Internal city emails reveal tension over response to Hamilton tenants who went 12 weeks without water
CBC
CBC Hamilton is investigating the living conditions that tenants face and what responsibility the city has to uphold property standards. This is Part 2 of a three-part series. Part 1 can be found here and Part 3 will run next week.
When Hamilton Mayor Andrea Horwath turned on the local six o'clock news in late December, she says she was shocked and outraged by what she saw.
Tenants at a downtown apartment building had been without running water for two days after pipes froze and burst. The landlord had yet to make any repairs.
Within minutes of the CHCH news segment airing, the mayor sent an email to top staff, including city manager Janette Smith who oversees all divisions.
"This is unacceptable … a black eye for the city," the mayor wrote Dec. 30. "We look terrible and uncaring here…are we? I am not."
Despite the new mayor urging swift action, and Smith acknowledging in a subsequent email it was an "untenable situation," the water shutdown at 1083 Main St. E. dragged on well beyond a couple of days.
It lasted nearly three months.
CBC Hamilton obtained the mayor's email, and dozens of others sent by senior staff and elected officials this winter, through a freedom of information request (FOI), to uncover how tenants could be left without a vital service for so long.
The records reveal Hamilton's response was hindered by delays, red tape and actions questioned by council members — from a building inspection done without the inspector entering the building to the city relying on what one councillor called a "Mickey Mouse" report prepared by an unregistered plumber and delays caused by staff on holidays and city hall weddings.

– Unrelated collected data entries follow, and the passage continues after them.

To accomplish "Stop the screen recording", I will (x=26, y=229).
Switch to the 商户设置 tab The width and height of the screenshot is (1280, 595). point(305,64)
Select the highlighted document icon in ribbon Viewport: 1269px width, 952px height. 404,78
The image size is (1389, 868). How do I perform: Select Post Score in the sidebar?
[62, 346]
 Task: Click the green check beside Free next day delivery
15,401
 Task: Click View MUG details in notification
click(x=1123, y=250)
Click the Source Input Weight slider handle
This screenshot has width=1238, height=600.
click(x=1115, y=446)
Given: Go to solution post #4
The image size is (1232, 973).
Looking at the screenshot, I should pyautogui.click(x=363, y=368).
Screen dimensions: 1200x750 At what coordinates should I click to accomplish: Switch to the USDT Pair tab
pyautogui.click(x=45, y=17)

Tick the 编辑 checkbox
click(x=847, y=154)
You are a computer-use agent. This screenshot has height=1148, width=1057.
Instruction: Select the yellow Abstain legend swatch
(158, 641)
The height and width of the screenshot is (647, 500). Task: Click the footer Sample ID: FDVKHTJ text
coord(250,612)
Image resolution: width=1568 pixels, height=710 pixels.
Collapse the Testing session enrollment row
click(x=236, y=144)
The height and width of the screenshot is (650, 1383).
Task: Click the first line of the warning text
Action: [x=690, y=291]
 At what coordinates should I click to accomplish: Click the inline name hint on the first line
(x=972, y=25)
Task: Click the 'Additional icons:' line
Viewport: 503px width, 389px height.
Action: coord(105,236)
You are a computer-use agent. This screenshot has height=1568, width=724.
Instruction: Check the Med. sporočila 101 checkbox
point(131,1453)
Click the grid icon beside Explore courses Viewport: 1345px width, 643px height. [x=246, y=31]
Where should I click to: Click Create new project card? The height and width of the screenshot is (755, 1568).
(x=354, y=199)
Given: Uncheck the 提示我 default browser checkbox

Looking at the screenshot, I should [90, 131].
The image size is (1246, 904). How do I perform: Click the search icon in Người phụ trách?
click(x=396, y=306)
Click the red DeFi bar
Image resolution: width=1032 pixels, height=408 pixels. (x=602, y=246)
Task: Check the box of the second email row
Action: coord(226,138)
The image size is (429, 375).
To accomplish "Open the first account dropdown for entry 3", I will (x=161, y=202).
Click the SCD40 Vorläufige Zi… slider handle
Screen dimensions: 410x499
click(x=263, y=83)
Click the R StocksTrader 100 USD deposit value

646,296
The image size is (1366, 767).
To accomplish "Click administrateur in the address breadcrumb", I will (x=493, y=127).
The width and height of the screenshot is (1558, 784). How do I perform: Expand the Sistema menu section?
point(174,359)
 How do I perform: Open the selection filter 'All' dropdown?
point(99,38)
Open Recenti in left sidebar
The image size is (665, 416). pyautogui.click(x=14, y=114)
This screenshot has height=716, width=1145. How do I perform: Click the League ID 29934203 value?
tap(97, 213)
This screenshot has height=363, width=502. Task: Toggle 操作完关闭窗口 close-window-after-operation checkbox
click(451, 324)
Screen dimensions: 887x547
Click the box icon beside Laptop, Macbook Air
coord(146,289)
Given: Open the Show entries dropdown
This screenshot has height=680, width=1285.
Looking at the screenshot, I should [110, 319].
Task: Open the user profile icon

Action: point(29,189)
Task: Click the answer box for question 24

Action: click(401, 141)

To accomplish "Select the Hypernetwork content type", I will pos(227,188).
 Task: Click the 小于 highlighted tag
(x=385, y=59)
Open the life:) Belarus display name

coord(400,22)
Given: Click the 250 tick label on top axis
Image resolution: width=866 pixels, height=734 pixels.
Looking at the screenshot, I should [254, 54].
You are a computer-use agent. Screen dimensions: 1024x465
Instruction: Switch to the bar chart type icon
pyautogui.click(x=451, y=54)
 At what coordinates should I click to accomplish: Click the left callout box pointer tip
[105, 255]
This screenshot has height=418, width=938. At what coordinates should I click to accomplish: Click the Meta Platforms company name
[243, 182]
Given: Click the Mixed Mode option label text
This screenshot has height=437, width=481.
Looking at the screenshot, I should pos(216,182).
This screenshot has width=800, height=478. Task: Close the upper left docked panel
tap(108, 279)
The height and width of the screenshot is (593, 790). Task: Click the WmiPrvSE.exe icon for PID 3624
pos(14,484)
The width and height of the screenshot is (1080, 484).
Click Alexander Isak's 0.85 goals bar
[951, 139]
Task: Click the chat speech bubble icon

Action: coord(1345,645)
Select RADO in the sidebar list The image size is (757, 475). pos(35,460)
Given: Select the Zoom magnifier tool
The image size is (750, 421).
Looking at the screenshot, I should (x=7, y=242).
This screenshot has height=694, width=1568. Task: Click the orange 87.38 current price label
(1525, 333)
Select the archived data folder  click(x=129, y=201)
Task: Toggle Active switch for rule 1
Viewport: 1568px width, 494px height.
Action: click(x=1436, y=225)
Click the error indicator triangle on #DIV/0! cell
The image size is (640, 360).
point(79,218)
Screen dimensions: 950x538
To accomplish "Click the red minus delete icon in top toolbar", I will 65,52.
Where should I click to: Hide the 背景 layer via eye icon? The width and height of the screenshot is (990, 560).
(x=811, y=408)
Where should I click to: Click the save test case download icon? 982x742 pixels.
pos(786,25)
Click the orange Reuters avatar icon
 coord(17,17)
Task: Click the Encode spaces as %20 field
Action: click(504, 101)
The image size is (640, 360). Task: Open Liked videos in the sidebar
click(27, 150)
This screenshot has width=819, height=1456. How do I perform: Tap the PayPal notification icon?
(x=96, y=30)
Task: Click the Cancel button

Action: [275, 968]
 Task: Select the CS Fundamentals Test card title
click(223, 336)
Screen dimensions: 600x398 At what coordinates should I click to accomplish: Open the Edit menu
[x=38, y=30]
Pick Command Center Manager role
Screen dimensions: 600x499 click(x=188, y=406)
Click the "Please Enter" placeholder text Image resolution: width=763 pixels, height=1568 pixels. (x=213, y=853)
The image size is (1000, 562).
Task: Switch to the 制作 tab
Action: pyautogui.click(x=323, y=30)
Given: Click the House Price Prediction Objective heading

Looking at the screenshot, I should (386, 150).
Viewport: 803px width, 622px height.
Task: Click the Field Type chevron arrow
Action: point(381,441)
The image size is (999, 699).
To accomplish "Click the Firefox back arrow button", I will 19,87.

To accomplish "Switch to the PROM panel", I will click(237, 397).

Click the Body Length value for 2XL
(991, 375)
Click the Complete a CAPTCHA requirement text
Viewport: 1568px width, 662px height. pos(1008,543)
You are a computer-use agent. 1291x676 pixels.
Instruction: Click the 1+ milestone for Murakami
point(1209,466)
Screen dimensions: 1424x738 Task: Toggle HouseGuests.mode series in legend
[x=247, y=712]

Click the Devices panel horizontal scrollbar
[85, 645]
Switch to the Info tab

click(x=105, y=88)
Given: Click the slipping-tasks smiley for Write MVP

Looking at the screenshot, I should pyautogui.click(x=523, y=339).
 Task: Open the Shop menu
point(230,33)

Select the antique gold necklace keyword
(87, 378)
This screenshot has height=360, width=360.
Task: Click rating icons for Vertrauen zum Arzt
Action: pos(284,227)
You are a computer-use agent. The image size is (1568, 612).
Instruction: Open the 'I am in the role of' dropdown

"We have all the ability in the world to make sure people have access to their basic services," Horwath said in an interview with CBC Hamilton last week.
"And the fact that was not taken seriously and it went through all kinds of processes and procedures that didn't actually solve the problem, it was extremely frustrating. I'm outraged with the city's response."
From Dec. 28 to March 24, nine tenants relied on a few 22-L bags of water delivered by the city every other day, limiting their showers, toilet flushes, cleaning and cooking. Nearly all live with disabilities and receive social assistance.
The city spent $22,000 on the water and, following legal advice, has decided not to try to recover this cost from the landlord, it said in a statement.
Tenant David Galvin said in an interview that landlord Dylan Suitor's handling of the situation wasn't surprising.